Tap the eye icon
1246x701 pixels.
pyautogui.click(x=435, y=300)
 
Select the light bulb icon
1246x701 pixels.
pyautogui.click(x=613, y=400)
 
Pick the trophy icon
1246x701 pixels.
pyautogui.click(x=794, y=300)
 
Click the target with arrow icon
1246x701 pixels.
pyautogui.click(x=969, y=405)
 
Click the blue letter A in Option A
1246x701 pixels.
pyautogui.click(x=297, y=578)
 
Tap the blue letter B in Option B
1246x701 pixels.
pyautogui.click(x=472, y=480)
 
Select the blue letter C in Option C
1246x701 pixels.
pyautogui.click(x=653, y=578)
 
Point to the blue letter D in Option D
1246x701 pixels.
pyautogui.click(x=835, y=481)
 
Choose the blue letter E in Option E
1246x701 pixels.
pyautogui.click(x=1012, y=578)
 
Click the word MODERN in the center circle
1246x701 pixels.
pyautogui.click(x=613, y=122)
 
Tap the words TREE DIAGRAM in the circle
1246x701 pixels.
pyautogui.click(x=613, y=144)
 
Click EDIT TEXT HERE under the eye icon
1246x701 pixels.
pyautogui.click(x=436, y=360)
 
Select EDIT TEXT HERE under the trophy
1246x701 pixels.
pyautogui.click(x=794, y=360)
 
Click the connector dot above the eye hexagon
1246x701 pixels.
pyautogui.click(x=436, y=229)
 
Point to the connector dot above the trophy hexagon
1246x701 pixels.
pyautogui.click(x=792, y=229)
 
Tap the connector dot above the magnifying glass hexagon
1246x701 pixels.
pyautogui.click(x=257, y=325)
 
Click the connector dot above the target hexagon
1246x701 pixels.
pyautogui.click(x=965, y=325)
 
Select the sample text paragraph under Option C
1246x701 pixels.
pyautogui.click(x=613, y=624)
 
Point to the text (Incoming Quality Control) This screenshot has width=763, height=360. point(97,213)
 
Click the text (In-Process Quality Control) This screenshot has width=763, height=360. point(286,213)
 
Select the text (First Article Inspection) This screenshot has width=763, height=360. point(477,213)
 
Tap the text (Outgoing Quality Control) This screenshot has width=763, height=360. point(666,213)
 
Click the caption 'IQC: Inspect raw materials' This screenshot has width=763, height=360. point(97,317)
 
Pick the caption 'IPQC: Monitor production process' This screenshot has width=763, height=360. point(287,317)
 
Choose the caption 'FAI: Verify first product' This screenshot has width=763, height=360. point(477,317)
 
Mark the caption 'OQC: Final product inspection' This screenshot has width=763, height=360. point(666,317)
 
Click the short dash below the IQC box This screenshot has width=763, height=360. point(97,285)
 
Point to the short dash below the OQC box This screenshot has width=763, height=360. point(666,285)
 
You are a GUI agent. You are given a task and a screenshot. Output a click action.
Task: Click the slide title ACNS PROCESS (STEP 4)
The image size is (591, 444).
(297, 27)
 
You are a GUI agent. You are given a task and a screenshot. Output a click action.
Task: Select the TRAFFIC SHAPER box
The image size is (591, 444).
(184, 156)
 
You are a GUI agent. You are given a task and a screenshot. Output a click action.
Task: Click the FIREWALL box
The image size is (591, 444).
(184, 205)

══════════

■ Exercise requirements
Copy the records verbatim, from the line containing "Choose the caption" up to and including the line containing "Point to the short".

■ Reply to the task
Choose the caption 'FAI: Verify first product' This screenshot has width=763, height=360. point(477,317)
 
Mark the caption 'OQC: Final product inspection' This screenshot has width=763, height=360. point(666,317)
 
Click the short dash below the IQC box This screenshot has width=763, height=360. point(97,285)
 
Point to the short dash below the OQC box This screenshot has width=763, height=360. point(666,285)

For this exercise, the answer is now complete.